Operational Data Platforms
Project: Logicworks Cloud Compliance Dashboard & Data Protection Lakehouse
Tech Stack: Databricks, AWS APIs, Python, SQL
The Challenge
The native AWS Management Console has a critical blind spot: it displays the status of backups for resources that are configured for backup, but the console does not help identify resources that should exist in the backup scope but were somehow missed – often “shadow IT” or misconfigurations.
The Solution
I developed a Databricks Data Lakehouse solution to serve as the "Source of Truth" for data protection compliance:
Inventory Reconciliation: Built pipelines to ingest 2 distinct datasets: a real-time inventory of cloud resources (EC2, RDS, EBS), AWS Backups logs.
Gap Analysis Logic: Engineered SQL logic to identify gaps - resources that existed in prod environments but were somehow missing backup configurations.

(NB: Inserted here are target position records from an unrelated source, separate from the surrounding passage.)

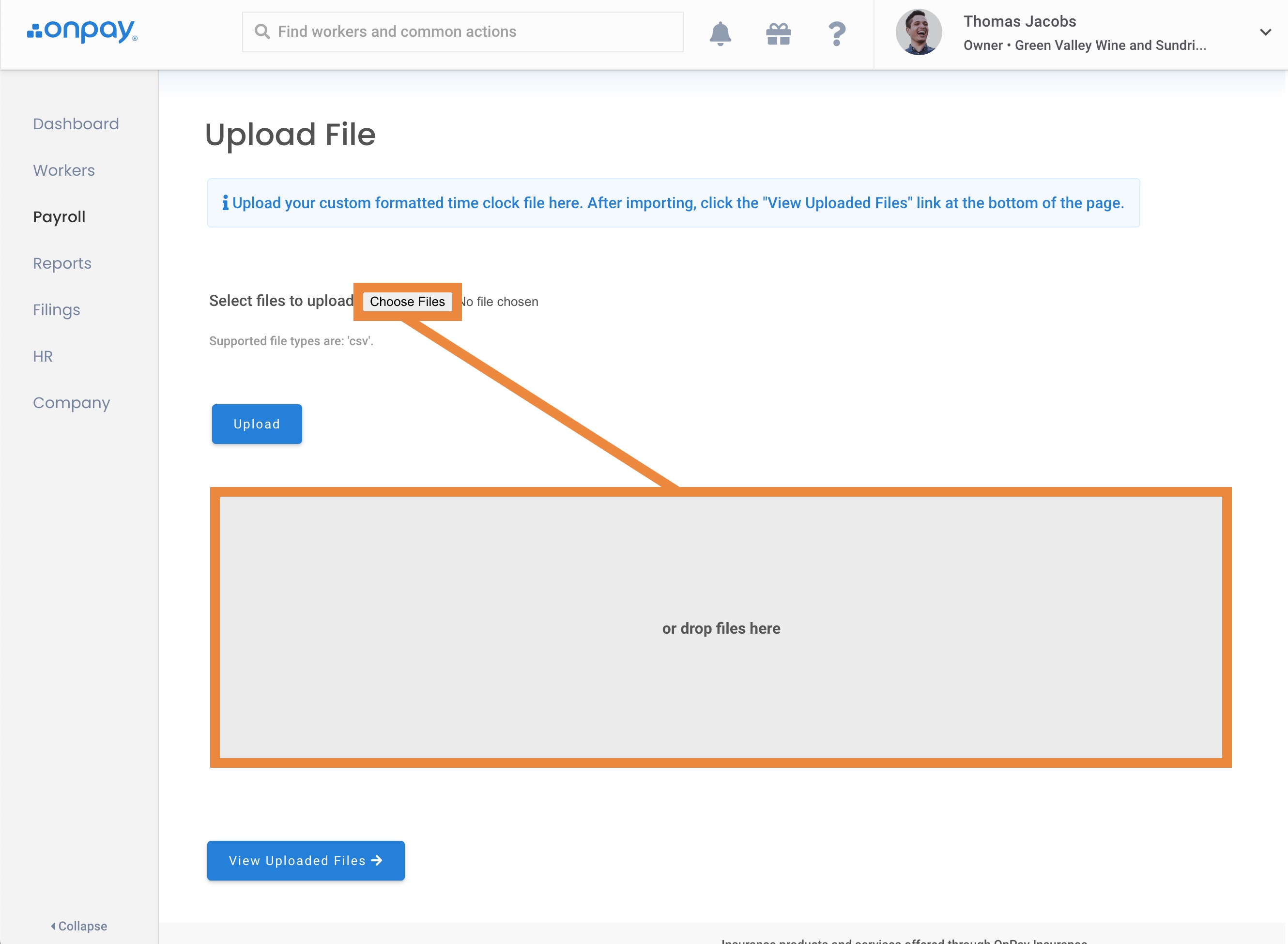Expand the user account dropdown chevron
Image resolution: width=1288 pixels, height=944 pixels.
tap(1265, 32)
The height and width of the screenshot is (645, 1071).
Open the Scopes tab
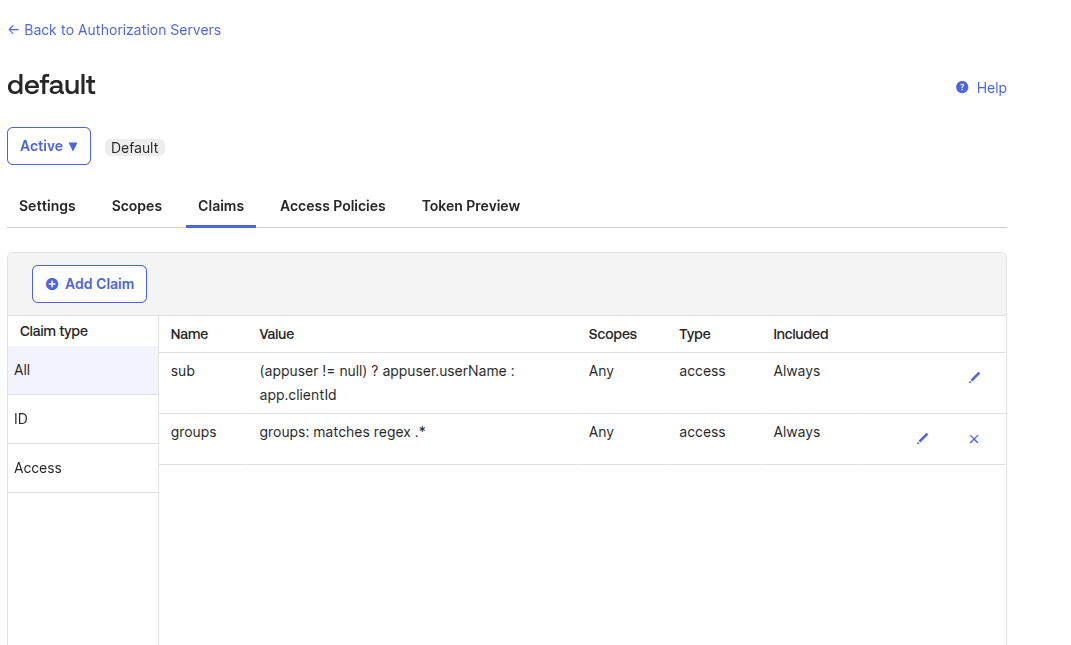click(x=137, y=206)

Drift Detection: Created logic to compare Expected Backups vs. Actual Jobs to identify silent failures caused by degraded permissions or stuck jobs.
The Impacts
Risk Reduction: Eliminated "silent failures" where assets were assumed to be backed up but were not.
Automated Operations: Deployed triggers to alert the support ops team when protection gaps were detected, reducing the time-to-remediate from weeks to minutes.